La Shaken Baby Syndrome è ancora poco conosciuta in Italia, eppure bastano pochi secondi e una perdita momentanea del controllo per provocare conseguenze gravissime. È proprio da questa consapevolezza che nasce l’impegno delle Giornate nazionali: portare informazione chiara e accessibile a chi si prende cura dei più piccoli, perché con pochi e semplici gesti si può evitare una situazione di rischio e salvare la vita di un bambino.
Medici, infermieri e volontari incontreranno migliaia di genitori e caregiver per distribuire materiali informativi e le simboliche palline antistress arancioni della campagna, che ricordano l’importanza di fermarsi e mantenere il controllo nei momenti di maggiore difficoltà. Nelle due serate molti monumenti storici italiani si illuminano di arancione per sensibilizzare sul tema. Tra questi: la Mole Antonelliana di Torino, la Torre di Pisa, il Palazzo della Gran Guardia a Verona, le Torri di Kenzo sede della Regione Emilia Romagna, il Palazzo del Comune di Pavia, il Castello di Crotone, la sede nazionale dell’Ordine dei Medici a Roma e molti altri.
Promosse da Terre des Hommes e Simeup (Società italiana di medicina di emergenza e urgenza pediatrica), le Giornate si terranno in oltre 150 città coinvolte e rappresentano l’evento centrale della campagna Nonscuoterlo!, nata nel 2017 per informare e sensibilizzare sulla Shaken Baby Syndrome: una condizione grave che può derivare dallo scuotimento violento di un neonato, spesso in risposta a un pianto inconsolabile. Un gesto che può avere conseguenze gravissime, ma che può essere evitato con una corretta informazione.

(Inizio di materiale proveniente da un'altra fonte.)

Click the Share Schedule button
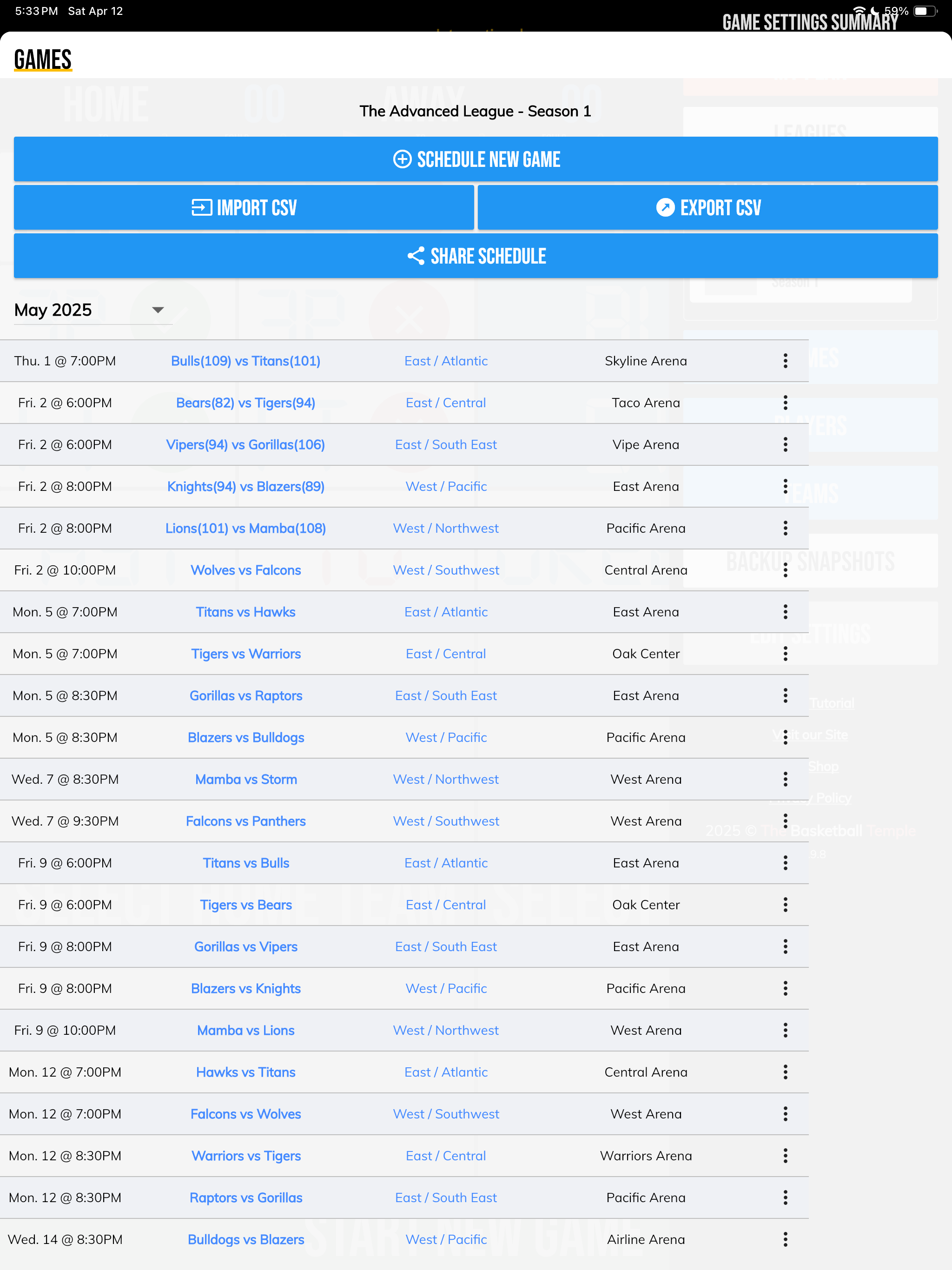Image resolution: width=952 pixels, height=1270 pixels. pyautogui.click(x=476, y=256)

L’iniziativa, che nell’edizione 2026 ha ricevuto la Medaglia del Presidente della Repubblica, è resa possibile grazie al coinvolgimento e al supporto operativo della Società Italiana di Pediatria (SIP), dell’Associazione Nazionale Pubbliche Assistenze (ANPAS), della Federazione Italiana Medici Pediatri (FIMP), della Rete Ospedaliera contro il Maltrattamento Infantile.
Quest’anno aderiscono anche l’Associazione culturale pediatri (ACP), l’Associazione Italiana Massaggio Infantile (AIMI), l’Associazione Nazionale per l’Assistenza del Bambino in Ospedale (ANABO), la Federazione Nazionale Ordini e Professioni Infermieristiche (FNOPI) e Federfarma Milano, Lodi, Monza, Brianza, Foggia, Sassari e Verona, le cui farmacie diffonderanno video e materiali informativi della campagna.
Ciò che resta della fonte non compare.